▶ _Exercise directions_:
Retype each record exactly.

▶ _Dataset extract_:
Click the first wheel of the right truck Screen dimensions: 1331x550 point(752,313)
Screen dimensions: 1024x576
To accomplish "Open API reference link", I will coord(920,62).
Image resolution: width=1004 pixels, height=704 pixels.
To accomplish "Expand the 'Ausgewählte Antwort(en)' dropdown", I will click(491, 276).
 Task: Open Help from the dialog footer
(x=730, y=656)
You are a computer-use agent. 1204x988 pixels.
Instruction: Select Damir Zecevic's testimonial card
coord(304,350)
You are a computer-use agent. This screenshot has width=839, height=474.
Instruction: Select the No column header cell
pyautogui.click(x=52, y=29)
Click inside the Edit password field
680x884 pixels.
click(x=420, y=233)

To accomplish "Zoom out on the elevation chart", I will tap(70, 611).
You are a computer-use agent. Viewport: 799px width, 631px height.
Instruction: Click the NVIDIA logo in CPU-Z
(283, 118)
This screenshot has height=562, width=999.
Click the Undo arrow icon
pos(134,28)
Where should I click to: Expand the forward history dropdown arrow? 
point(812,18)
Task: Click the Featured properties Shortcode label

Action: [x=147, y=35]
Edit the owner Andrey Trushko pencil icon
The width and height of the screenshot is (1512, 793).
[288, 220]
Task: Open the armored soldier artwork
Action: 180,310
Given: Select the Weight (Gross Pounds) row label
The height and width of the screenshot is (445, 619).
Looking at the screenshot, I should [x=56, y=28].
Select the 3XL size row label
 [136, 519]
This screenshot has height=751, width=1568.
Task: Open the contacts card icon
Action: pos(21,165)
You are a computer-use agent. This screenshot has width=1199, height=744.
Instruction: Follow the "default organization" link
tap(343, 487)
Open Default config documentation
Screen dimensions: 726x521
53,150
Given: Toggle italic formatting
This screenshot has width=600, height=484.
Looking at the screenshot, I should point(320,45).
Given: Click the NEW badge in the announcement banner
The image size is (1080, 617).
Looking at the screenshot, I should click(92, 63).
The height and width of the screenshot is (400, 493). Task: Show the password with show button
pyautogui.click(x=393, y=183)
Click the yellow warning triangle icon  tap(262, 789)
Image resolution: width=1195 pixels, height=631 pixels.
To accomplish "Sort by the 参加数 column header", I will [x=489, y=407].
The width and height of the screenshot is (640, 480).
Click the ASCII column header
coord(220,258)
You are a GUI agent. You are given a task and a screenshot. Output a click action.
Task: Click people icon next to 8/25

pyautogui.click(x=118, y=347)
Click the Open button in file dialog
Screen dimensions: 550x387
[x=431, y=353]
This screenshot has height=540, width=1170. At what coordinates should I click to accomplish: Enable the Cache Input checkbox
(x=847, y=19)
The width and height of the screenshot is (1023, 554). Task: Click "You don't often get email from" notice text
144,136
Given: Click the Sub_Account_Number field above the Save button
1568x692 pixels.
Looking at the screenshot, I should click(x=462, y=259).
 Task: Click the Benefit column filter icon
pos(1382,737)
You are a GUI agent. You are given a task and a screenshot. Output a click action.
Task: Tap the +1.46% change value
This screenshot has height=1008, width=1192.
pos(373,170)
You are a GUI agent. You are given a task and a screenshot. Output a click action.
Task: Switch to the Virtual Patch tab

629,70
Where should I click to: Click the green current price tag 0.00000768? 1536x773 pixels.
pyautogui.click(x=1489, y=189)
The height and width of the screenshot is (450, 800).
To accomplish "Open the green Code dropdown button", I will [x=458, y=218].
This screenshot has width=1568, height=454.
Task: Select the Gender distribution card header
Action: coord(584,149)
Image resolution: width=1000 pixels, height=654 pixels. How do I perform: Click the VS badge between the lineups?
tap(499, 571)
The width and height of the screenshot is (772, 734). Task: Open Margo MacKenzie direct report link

▶ _Finished exercise_:
Click the first wheel of the right truck Screen dimensions: 1331x550 point(752,313)
Screen dimensions: 1024x576
To accomplish "Open API reference link", I will coord(920,62).
Image resolution: width=1004 pixels, height=704 pixels.
To accomplish "Expand the 'Ausgewählte Antwort(en)' dropdown", I will click(491, 276).
 Task: Open Help from the dialog footer
(x=730, y=656)
You are a computer-use agent. 1204x988 pixels.
Instruction: Select Damir Zecevic's testimonial card
coord(304,350)
You are a computer-use agent. This screenshot has width=839, height=474.
Instruction: Select the No column header cell
pyautogui.click(x=52, y=29)
Click inside the Edit password field
680x884 pixels.
click(x=420, y=233)

To accomplish "Zoom out on the elevation chart", I will tap(70, 611).
You are a computer-use agent. Viewport: 799px width, 631px height.
Instruction: Click the NVIDIA logo in CPU-Z
(283, 118)
This screenshot has height=562, width=999.
Click the Undo arrow icon
pos(134,28)
Where should I click to: Expand the forward history dropdown arrow? 
point(812,18)
Task: Click the Featured properties Shortcode label

Action: [x=147, y=35]
Edit the owner Andrey Trushko pencil icon
The width and height of the screenshot is (1512, 793).
[288, 220]
Task: Open the armored soldier artwork
Action: 180,310
Given: Select the Weight (Gross Pounds) row label
The height and width of the screenshot is (445, 619).
Looking at the screenshot, I should [x=56, y=28].
Select the 3XL size row label
 [136, 519]
This screenshot has height=751, width=1568.
Task: Open the contacts card icon
Action: pos(21,165)
You are a computer-use agent. This screenshot has width=1199, height=744.
Instruction: Follow the "default organization" link
tap(343, 487)
Open Default config documentation
Screen dimensions: 726x521
53,150
Given: Toggle italic formatting
This screenshot has width=600, height=484.
Looking at the screenshot, I should point(320,45).
Given: Click the NEW badge in the announcement banner
The image size is (1080, 617).
Looking at the screenshot, I should click(92, 63).
The height and width of the screenshot is (400, 493). Task: Show the password with show button
pyautogui.click(x=393, y=183)
Click the yellow warning triangle icon  tap(262, 789)
Image resolution: width=1195 pixels, height=631 pixels.
To accomplish "Sort by the 参加数 column header", I will [x=489, y=407].
The width and height of the screenshot is (640, 480).
Click the ASCII column header
coord(220,258)
You are a GUI agent. You are given a task and a screenshot. Output a click action.
Task: Click people icon next to 8/25

pyautogui.click(x=118, y=347)
Click the Open button in file dialog
Screen dimensions: 550x387
[x=431, y=353]
This screenshot has height=540, width=1170. At what coordinates should I click to accomplish: Enable the Cache Input checkbox
(x=847, y=19)
The width and height of the screenshot is (1023, 554). Task: Click "You don't often get email from" notice text
144,136
Given: Click the Sub_Account_Number field above the Save button
1568x692 pixels.
Looking at the screenshot, I should click(x=462, y=259).
 Task: Click the Benefit column filter icon
pos(1382,737)
You are a GUI agent. You are given a task and a screenshot. Output a click action.
Task: Tap the +1.46% change value
This screenshot has height=1008, width=1192.
pos(373,170)
You are a GUI agent. You are given a task and a screenshot. Output a click action.
Task: Switch to the Virtual Patch tab

629,70
Where should I click to: Click the green current price tag 0.00000768? 1536x773 pixels.
pyautogui.click(x=1489, y=189)
The height and width of the screenshot is (450, 800).
To accomplish "Open the green Code dropdown button", I will [x=458, y=218].
This screenshot has width=1568, height=454.
Task: Select the Gender distribution card header
Action: coord(584,149)
Image resolution: width=1000 pixels, height=654 pixels. How do I perform: Click the VS badge between the lineups?
tap(499, 571)
The width and height of the screenshot is (772, 734). Task: Open Margo MacKenzie direct report link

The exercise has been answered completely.